→ **Passage proposé**:

***

La Cour condamne la Gambie à verser 200 000 USD de dommages-intérêts à l’ancien Président de la Cour suprême pour son limogeage illégal et son incarcération

Le mercredi 27 février 2019, la Cour de la CEDEAO a condamné la République de Gambie à verser 200 000 dollars de «dommages-intérêts nominaux» à son ancien président de Cour Suprême, le juge Joseph Wowo, pour la violation de son droit à un procès équitable, une incarcération illégale et sa révocation sur des allégations de corruption, de fausses informations et d’abus de pouvoir.  

Un panel de juges de la Cour, composé de trois membres et présidé par l’honorable juge Edward Amoako Asante, a ordonné que 150 000 dollars de ce montant ou son équivalent en dalasi soient versés à l’ancien juge en chef à titre de restauration tenant compte des prétentions du demandeur à l’incapacité d’obtenir un emploi et à cause du temps passé en prison après avoir été jugé et condamné à tort, bien qu’il ait été libéré par la suite.  

Le solde, soit 50 000 dollars, sera versé au demandeur à titre de frais juridiques, car il «ne travaillait plus après son limogeage et était contraint de faire face aux obligations financières de son avocat».  La Cour a également imputé à la Gambie des dépens, en vertu de l’article 66 du règlement de procédure de la Cour.

***

→ **Extrait de données**:

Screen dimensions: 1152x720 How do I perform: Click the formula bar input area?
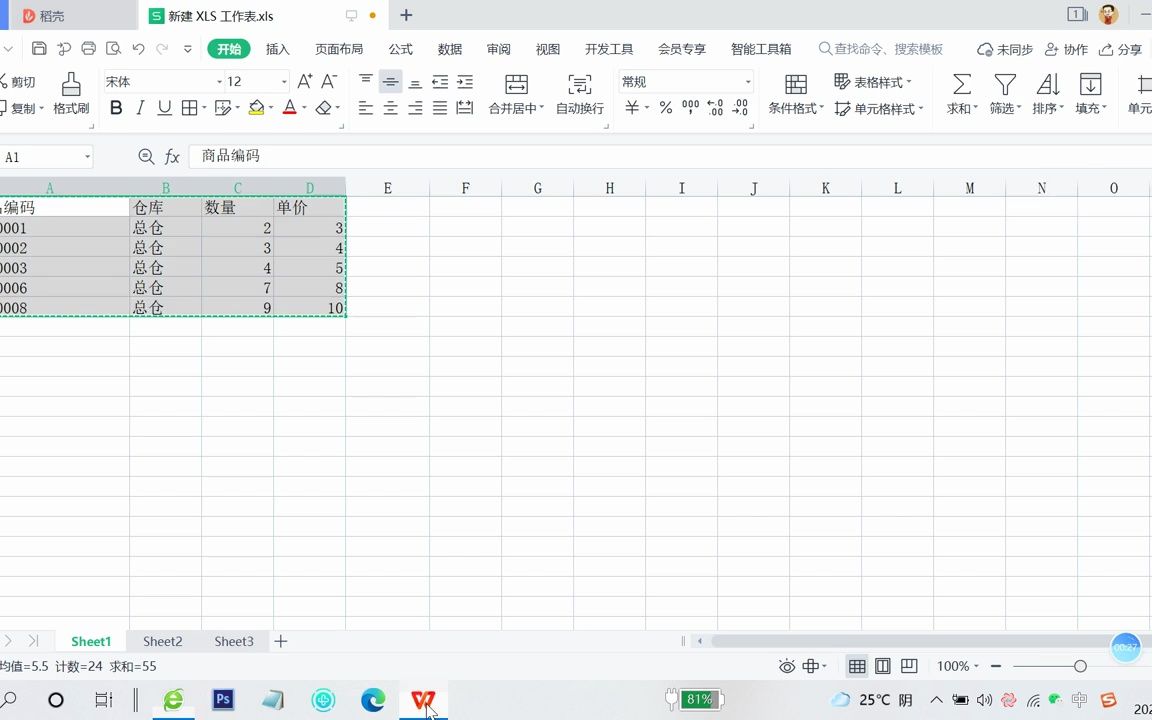click(400, 156)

***

→ **Consignes de l'exercice**:
**A.** Recopiez fidèlement le passage sur la condamnation de la Gambie, en commençant aux mots « Un panel de » et en vous arrêtant après « de la Cour. ».
**B.** Poursuivez par écrit le passage sur la condamnation de la Gambie en reprenant après sa dernière phrase.

→ **Réponses dans l'ordre**:
**A.**
Un panel de juges de la Cour, composé de trois membres et présidé par l’honorable juge Edward Amoako Asante, a ordonné que 150 000 dollars de ce montant ou son équivalent en dalasi soient versés à l’ancien juge en chef à titre de restauration tenant compte des prétentions du demandeur à l’incapacité d’obtenir un emploi et à cause du temps passé en prison après avoir été jugé et condamné à tort, bien qu’il ait été libéré par la suite.  

Le solde, soit 50 000 dollars, sera versé au demandeur à titre de frais juridiques, car il «ne travaillait plus après son limogeage et était contraint de faire face aux obligations financières de son avocat».  La Cour a également imputé à la Gambie des dépens, en vertu de l’article 66 du règlement de procédure de la Cour.

**B.**
La Cour a jugé que le procès du demandeur par un juge qui subissait lui-même un procès pour corruption devant le Président de la Cour Suprême constituait une violation de son droit à un procès équitable. La Cour a également conclu que les actes de la défenderesse relatifs à la révocation du plaignant, à son procès et à sa condamnation manquaient d’indépendance, étaient incompatibles avec la procédure régulière, contraires à la justice naturelle et constituaient de ce fait une violation flagrante du plaignant à un droit à un procès équitable.  

Dans l’affaire n ° ECW/CCJ/APP/06/18, le juge Wowo, un Nigérian exerçant les fonctions de président de la Cour suprême sous l’ancien président Yahaya Jammeh, a poursuivi le président en justice pour violation présumée de ses droits légitimes consacrés dans la Charte africaine, articles 6 et 7 du la Déclaration universelle des droits de l’homme et l’article 24 de la Constitution gambienne de 1997.  Il a affirmé que, du fait de sa nationalité, la plupart des membres du barreau gambien avaient fait preuve de discrimination dans la mesure où la présidente du barreau de l’époque, Mme Ubna Farage, et le Ministre de la Justice, Ms. Amie Joof, à un moment donné en 2013, ont formulé des allégations de corruption frivoles à son encontre, qui ont conduit à sa destitution sans enquête préalable.  

L’ancien Président de la Cour Suprême, qui avait demandé à la Cour 20 millions de dollars de dommages et intérêts, a déclaré qu’il avait contesté son renvoi par l’intermédiaire de l’autorité de sécurité, qui avait ouvert une enquête sur l’affaire et dont l’issue n’avait pas été annoncée.  En conséquence, il a convoqué une conférence de presse au cours de laquelle il a nié les allégations de corruption à son encontre et a noté que le président de l’époque avait commis une erreur en le destituant de ses fonctions sans procédure régulière. 

En réaction, il a allégué que le président de l’époque avait perçu son action comme un affront à son autorité et avait publiquement menacé de le faire incarcérer. Il avait par la suite demandé au Ministre de la Justice de l’époque de déposer une plainte futile contre lui, alléguant un abus de pouvoir et la diffusion de fausses informations.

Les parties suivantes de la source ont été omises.